===== Supplied data

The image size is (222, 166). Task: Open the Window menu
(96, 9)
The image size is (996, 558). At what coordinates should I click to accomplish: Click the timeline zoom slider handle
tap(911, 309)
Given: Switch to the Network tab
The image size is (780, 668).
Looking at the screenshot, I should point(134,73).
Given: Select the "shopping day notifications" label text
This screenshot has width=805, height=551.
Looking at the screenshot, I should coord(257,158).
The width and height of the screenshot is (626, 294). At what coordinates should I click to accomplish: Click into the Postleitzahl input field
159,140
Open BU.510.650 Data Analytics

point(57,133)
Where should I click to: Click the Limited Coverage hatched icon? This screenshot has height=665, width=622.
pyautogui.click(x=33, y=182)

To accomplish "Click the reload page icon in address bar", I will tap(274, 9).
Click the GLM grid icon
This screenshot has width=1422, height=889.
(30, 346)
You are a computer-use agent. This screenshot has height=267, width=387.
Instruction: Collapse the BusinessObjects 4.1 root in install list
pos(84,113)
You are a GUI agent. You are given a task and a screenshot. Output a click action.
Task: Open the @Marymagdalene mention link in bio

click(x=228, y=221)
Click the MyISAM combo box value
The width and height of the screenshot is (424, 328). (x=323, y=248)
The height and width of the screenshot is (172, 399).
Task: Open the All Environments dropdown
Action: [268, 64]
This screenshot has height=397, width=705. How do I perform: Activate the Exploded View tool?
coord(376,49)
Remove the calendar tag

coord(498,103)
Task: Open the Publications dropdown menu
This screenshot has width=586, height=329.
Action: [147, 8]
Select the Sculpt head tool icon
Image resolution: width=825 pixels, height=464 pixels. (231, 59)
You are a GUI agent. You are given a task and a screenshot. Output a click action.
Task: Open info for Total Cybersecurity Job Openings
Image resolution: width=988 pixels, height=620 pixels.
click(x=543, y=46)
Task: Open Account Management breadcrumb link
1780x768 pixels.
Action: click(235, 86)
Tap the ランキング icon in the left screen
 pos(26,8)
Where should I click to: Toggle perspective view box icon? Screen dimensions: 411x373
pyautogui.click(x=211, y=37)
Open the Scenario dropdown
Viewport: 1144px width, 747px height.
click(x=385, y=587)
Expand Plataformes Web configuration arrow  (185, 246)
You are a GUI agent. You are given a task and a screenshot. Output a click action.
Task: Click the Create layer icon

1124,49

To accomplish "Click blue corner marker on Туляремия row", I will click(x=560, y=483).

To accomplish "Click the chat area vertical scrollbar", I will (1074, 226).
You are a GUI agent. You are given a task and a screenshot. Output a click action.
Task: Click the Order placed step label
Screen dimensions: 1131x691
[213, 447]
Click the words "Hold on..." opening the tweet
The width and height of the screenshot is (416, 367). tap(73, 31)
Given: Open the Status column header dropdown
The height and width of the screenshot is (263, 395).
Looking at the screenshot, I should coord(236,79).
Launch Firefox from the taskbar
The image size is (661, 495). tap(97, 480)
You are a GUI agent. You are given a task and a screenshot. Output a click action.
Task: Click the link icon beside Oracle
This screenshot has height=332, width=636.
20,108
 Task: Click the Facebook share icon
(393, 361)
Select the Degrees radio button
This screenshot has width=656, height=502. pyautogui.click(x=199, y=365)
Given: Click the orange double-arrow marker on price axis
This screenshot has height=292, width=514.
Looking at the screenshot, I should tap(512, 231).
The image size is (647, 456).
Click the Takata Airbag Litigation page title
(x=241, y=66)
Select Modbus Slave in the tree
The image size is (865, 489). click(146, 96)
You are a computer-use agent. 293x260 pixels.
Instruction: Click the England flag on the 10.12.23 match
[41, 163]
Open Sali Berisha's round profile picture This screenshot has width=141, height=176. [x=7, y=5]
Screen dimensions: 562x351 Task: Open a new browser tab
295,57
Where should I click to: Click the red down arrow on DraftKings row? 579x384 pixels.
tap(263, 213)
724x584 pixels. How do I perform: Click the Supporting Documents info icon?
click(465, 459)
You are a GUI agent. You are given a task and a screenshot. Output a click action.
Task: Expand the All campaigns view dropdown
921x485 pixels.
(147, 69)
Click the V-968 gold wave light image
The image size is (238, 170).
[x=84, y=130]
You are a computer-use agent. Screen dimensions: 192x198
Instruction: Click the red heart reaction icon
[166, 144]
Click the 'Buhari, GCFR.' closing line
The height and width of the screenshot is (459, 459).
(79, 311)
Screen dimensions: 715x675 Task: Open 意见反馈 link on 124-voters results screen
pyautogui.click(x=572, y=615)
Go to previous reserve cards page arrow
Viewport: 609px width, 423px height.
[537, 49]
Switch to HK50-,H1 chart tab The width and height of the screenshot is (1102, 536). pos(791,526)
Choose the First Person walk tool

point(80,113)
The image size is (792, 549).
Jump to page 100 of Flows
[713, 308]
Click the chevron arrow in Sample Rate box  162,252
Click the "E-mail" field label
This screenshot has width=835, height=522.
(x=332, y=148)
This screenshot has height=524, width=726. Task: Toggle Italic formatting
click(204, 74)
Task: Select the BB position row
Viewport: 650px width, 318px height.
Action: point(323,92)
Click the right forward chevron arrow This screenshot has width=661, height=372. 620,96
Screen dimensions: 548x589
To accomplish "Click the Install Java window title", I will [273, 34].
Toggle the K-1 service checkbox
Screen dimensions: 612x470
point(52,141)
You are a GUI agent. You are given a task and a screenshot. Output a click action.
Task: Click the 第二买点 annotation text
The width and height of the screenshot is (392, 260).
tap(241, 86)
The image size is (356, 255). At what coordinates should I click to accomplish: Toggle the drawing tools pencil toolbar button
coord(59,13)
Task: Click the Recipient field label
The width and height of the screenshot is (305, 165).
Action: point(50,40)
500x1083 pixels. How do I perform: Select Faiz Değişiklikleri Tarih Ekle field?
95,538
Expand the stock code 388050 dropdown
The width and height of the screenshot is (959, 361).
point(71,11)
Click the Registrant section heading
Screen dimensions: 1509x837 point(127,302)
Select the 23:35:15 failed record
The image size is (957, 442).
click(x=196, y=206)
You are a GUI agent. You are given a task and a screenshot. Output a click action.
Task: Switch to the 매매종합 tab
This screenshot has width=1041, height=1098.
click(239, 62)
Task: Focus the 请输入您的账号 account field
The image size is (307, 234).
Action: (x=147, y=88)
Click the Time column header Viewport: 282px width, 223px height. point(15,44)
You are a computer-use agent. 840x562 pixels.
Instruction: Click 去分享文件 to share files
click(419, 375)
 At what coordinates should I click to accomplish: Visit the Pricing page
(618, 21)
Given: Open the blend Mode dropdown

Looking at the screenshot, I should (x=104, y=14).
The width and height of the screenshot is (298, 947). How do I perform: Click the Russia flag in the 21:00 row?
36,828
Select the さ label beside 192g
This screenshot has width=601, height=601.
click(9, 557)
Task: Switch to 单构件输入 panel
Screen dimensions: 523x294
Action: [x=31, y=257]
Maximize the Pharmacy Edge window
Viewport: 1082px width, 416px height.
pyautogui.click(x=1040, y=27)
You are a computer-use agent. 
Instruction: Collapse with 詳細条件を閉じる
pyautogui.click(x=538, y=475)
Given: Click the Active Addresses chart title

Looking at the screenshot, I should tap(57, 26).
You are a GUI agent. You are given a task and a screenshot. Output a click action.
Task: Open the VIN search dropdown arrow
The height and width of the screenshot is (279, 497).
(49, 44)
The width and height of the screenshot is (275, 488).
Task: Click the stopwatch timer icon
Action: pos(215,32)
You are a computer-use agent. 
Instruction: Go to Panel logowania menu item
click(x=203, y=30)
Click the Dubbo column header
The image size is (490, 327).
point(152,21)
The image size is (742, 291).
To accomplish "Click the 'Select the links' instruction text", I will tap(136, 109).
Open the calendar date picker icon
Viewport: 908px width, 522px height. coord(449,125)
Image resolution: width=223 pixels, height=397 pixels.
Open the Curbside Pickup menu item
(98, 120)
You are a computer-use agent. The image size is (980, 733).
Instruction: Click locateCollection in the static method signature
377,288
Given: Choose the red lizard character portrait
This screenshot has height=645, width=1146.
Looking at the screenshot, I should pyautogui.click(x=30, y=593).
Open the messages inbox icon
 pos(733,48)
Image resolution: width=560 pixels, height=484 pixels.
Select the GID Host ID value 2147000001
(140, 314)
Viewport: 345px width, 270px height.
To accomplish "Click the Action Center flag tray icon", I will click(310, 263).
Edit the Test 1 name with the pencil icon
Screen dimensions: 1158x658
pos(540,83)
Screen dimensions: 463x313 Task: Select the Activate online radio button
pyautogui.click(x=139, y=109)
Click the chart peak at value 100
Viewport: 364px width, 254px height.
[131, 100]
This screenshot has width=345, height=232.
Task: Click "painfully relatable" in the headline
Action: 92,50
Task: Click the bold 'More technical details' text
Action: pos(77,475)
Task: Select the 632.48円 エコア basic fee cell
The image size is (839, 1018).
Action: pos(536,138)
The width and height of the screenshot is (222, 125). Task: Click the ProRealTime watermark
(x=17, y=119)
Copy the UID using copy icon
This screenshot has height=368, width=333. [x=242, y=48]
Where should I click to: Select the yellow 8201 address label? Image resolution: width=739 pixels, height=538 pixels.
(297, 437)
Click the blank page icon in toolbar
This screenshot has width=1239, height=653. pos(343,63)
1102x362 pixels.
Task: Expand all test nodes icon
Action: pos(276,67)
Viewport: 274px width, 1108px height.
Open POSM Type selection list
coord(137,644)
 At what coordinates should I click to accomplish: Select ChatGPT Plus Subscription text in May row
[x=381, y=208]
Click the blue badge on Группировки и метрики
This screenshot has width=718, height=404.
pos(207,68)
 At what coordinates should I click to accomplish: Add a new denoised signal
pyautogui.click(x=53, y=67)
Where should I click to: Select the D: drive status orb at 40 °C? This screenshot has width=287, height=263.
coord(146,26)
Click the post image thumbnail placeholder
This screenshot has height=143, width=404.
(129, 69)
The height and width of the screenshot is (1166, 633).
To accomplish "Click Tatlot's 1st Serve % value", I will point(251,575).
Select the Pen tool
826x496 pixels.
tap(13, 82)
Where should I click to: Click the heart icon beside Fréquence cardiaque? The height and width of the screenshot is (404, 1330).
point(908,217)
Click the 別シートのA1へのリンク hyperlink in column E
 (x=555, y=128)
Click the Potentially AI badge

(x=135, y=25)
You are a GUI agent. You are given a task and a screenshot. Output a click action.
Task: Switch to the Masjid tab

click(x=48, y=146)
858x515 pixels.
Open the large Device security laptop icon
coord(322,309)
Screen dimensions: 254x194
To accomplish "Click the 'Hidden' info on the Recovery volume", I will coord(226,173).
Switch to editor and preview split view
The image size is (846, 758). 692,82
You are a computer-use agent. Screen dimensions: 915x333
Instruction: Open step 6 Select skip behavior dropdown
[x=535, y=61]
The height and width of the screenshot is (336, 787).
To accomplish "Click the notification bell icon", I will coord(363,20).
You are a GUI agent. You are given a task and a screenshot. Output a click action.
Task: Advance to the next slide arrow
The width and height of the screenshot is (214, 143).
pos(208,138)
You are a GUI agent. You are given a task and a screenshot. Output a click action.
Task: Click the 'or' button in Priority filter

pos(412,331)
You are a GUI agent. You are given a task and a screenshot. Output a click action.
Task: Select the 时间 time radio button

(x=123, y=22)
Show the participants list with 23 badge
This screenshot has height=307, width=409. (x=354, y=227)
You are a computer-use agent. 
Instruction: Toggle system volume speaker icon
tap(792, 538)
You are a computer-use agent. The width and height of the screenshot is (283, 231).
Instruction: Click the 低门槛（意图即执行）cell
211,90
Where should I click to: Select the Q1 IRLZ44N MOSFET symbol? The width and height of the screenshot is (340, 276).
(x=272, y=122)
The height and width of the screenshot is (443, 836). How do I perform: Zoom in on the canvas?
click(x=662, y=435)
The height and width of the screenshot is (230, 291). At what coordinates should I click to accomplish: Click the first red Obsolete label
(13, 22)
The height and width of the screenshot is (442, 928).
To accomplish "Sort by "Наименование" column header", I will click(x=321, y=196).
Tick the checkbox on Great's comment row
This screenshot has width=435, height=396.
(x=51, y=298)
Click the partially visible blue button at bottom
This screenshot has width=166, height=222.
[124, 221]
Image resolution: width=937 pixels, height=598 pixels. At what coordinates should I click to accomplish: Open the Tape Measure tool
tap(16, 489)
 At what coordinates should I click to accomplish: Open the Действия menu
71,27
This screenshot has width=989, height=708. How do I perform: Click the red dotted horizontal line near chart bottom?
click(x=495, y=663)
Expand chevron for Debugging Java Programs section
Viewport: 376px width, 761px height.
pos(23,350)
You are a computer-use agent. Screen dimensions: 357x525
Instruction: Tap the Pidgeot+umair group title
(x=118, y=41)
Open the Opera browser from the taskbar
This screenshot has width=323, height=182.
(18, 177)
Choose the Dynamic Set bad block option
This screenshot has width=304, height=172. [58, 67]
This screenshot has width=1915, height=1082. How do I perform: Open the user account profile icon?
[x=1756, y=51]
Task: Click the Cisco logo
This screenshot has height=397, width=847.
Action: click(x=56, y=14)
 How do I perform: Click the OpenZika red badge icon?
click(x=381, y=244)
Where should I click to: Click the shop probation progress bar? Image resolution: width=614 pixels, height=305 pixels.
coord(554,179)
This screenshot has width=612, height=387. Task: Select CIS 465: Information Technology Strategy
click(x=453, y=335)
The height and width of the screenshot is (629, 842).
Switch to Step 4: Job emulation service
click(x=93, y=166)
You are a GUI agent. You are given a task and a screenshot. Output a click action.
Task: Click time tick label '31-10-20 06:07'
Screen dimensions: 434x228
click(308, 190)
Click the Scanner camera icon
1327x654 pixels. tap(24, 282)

==========

Problem requirements :: Find every line in the records that contains the word "marker"; copy those lines.

Answer section ::
To accomplish "Click blue corner marker on Туляремия row", I will click(x=560, y=483).
Given: Click the orange double-arrow marker on price axis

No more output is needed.